Podagatlapalli is a village in Ravulapalem mandal in East Godavari District of Andhra Pradesh State, India. It
is believed that this village which was not known to anyone for many years was found out later. It is therefore called Podagatlapalli (podagattu in vernacular means to find out; palli means village).

A small canal flows by the side of this village called Gorinkalakalva. A Maharshi once performed penance for a long time when his nails grew long and became curved. Vasishta who was requested by this sage that there should be a river in the latter's name readily granted the latter's desire. So the canal was called Goruvankaranadi and it gradually became Gorinkalakalva (goru in vernacular means a nail; vankara means curved and nadi means a river).

Culture
Many Vedic Scholars and Sanskrit pundits hailed from this village. Well-known Mimasa Scholar and president award winner Remella Suryaprakash Sastry hails from this village. The Pidaparti family is known for writing and printing an almanac (panchangam) every year.

The S.P.S.S.R. Oriental College (Estd.1969) was a Sanskrit college established in the village by kshatriyas.

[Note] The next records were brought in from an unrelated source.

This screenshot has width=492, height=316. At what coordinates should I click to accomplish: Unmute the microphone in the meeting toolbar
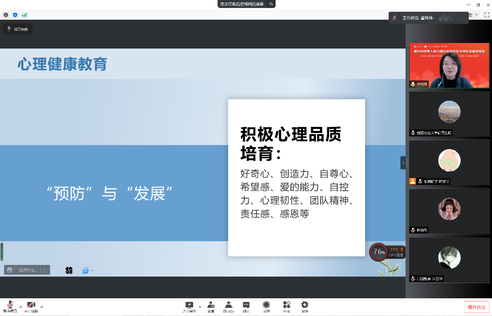pyautogui.click(x=10, y=304)
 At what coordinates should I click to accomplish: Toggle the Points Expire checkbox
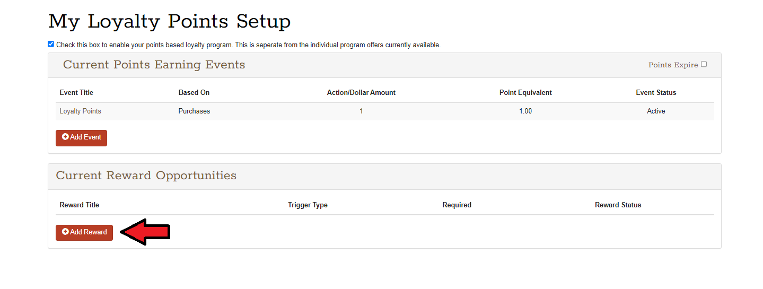[704, 64]
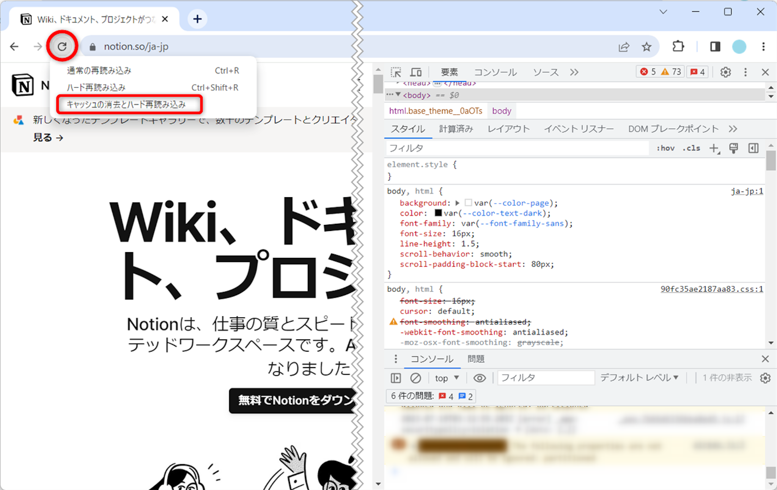The width and height of the screenshot is (777, 490).
Task: Expand the background property triangle
Action: tap(458, 203)
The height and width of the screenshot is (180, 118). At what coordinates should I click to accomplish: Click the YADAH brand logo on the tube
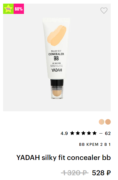point(57,70)
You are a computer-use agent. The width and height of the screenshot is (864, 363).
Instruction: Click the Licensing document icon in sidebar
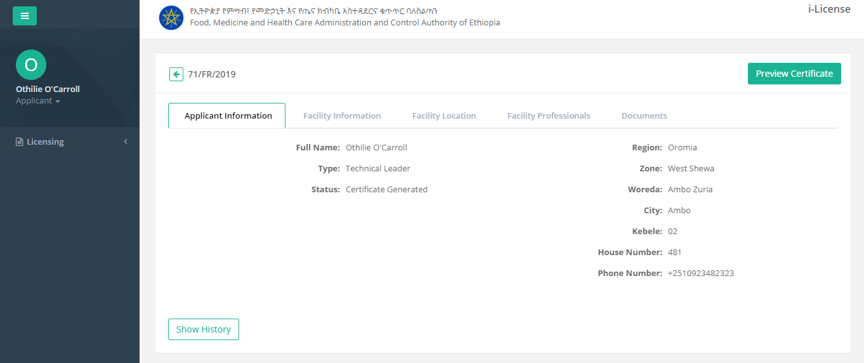(x=20, y=142)
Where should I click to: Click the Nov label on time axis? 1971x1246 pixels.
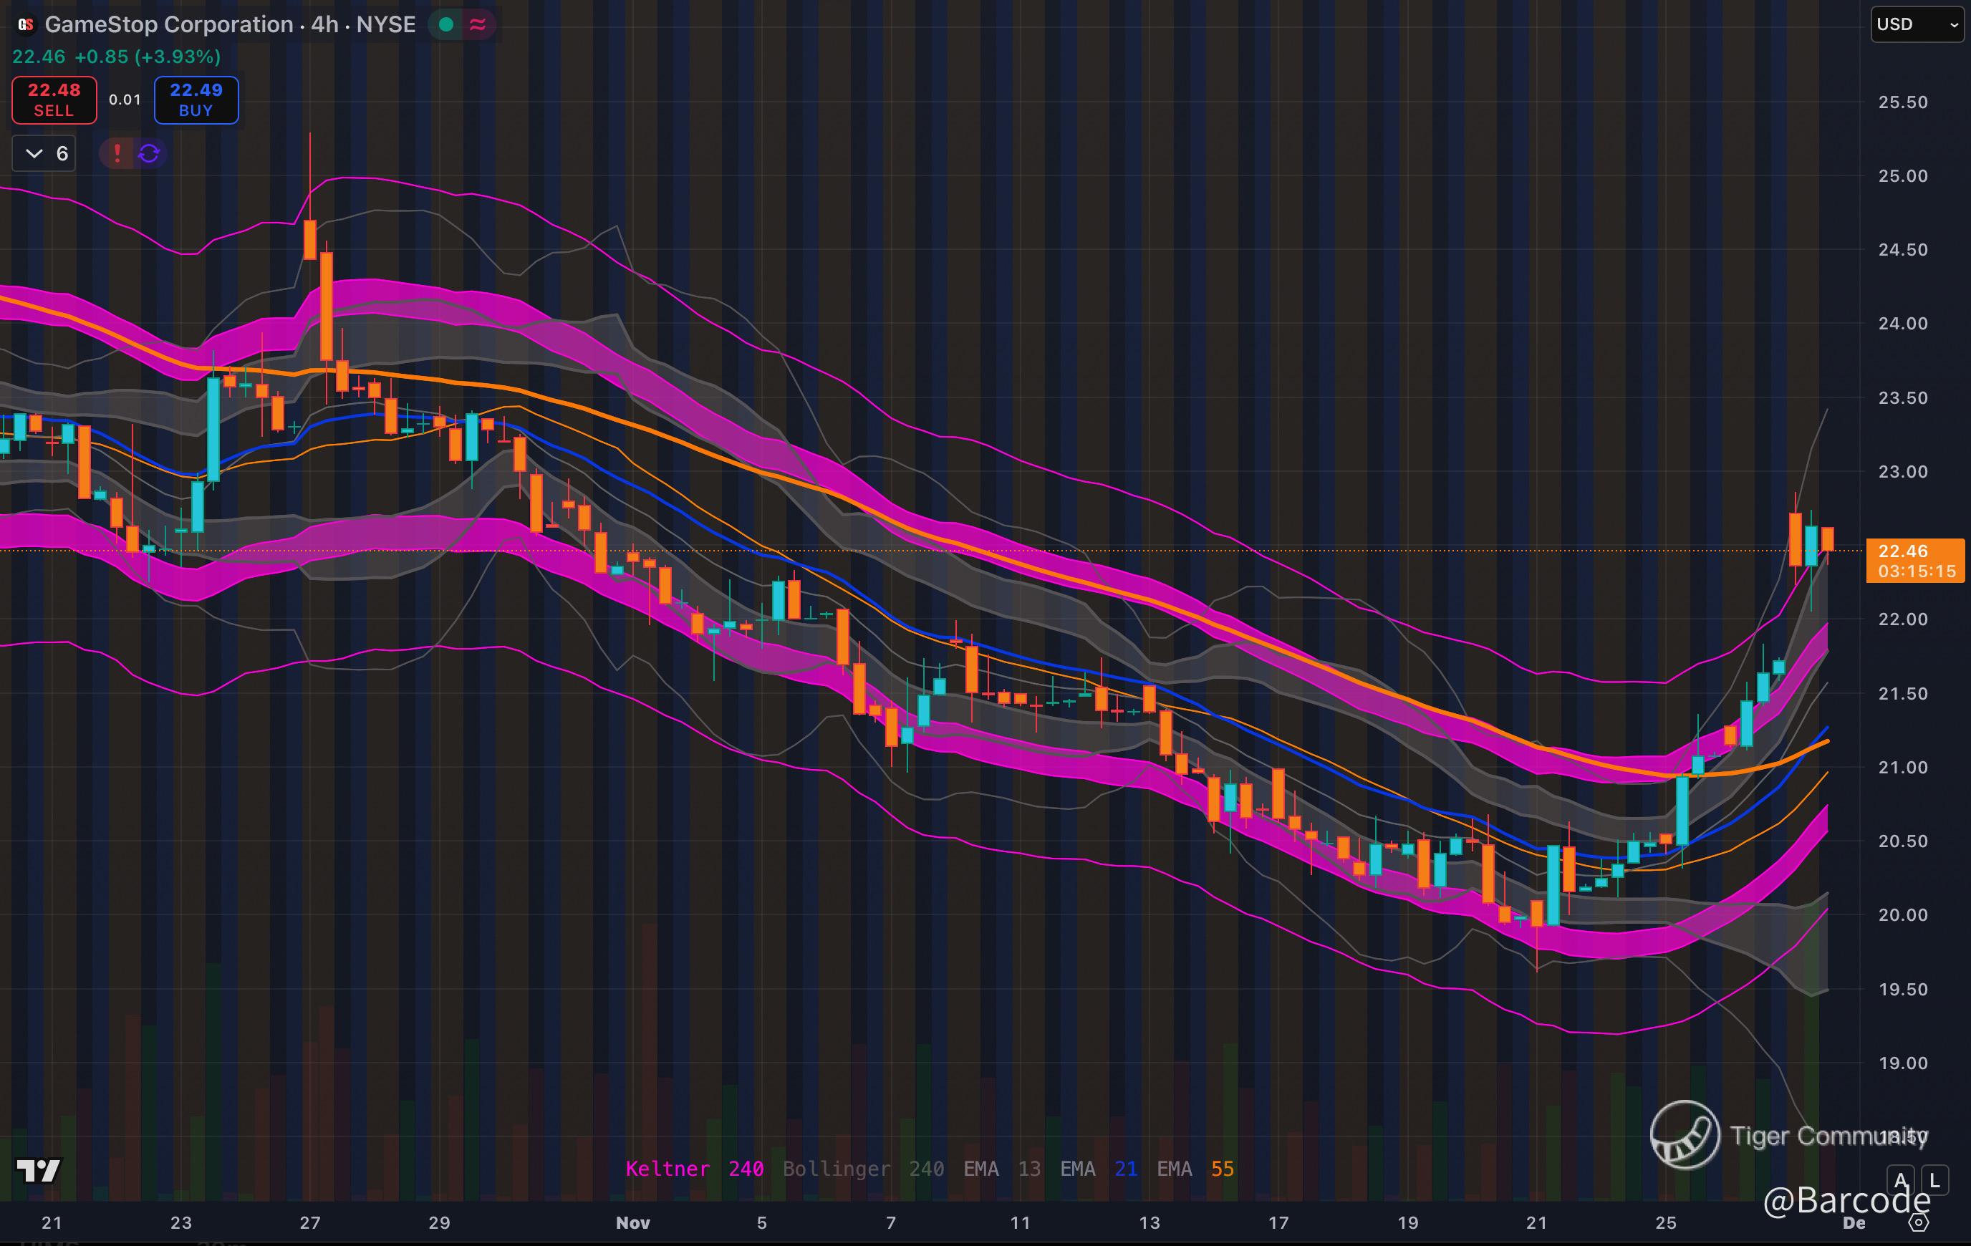point(633,1222)
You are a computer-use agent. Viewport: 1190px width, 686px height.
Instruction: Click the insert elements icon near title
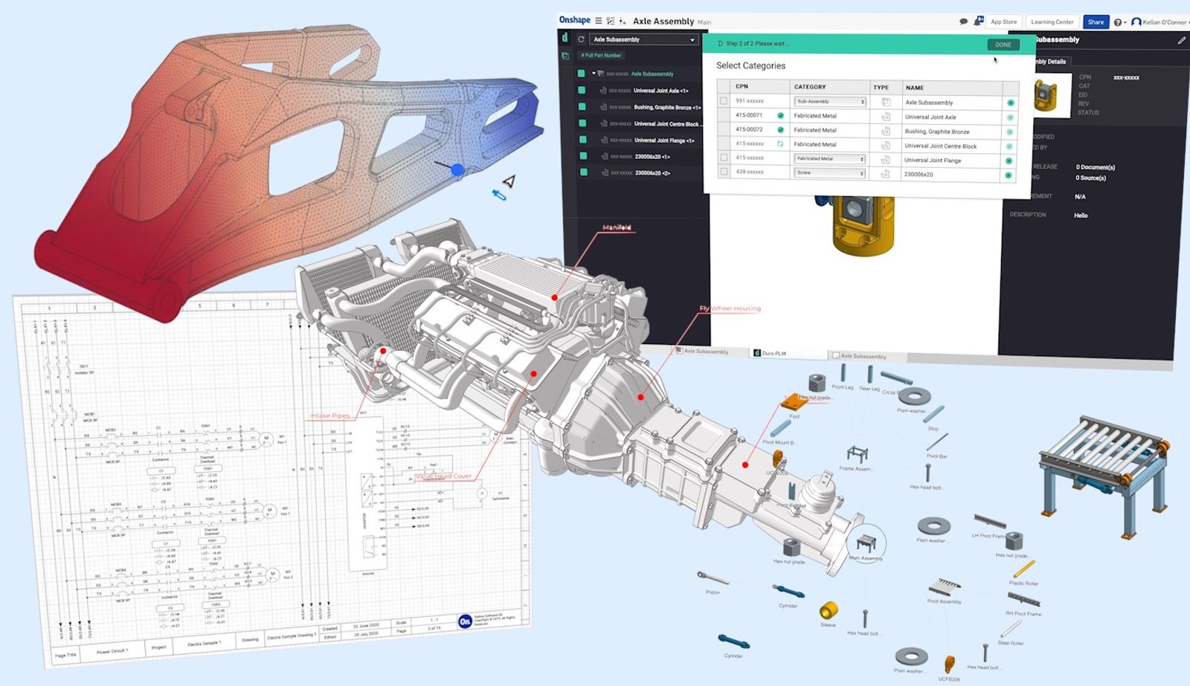[x=623, y=21]

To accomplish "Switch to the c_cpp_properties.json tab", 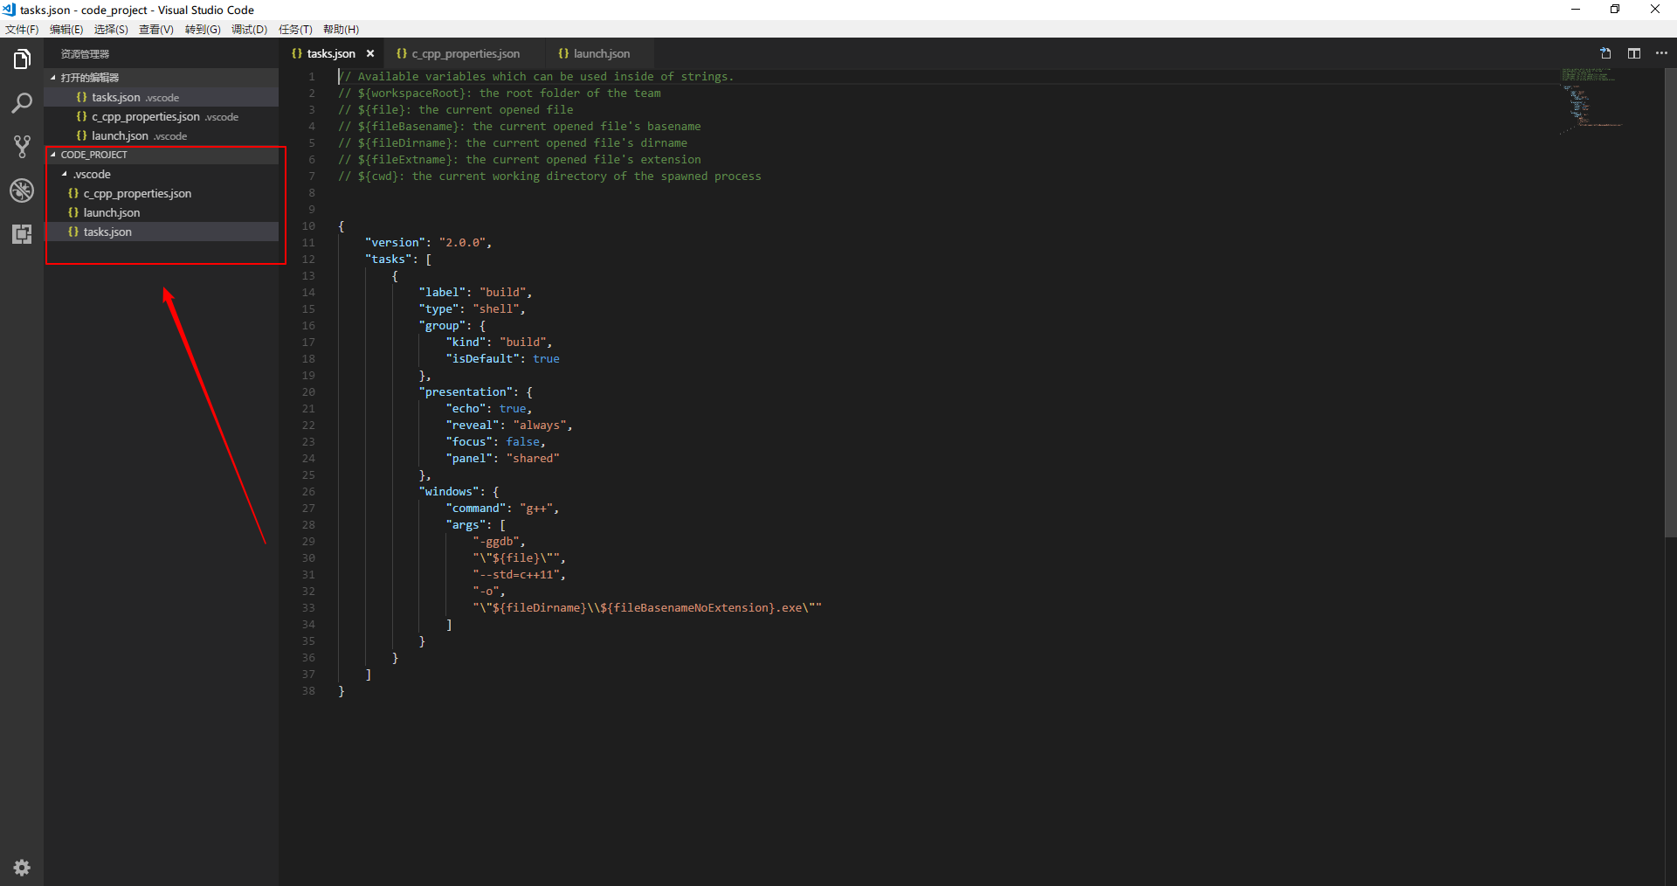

In olden days people from far used to come to this place to learn Sanskrit.

Viswanadha Foundation has set up Sri Sai Viswanadha Veda Vidya Peetham in Podagatlapalli on 1 November 2007.

On 12 January 2013, Jagadguru Shankaracharya Sri Sri Bharati Tirtha Mahaswamiji graced the village of Podagatlapalli and visited the Vishwanadha Veda Vidya Peetham and blessed the efforts to sustain Vedic education.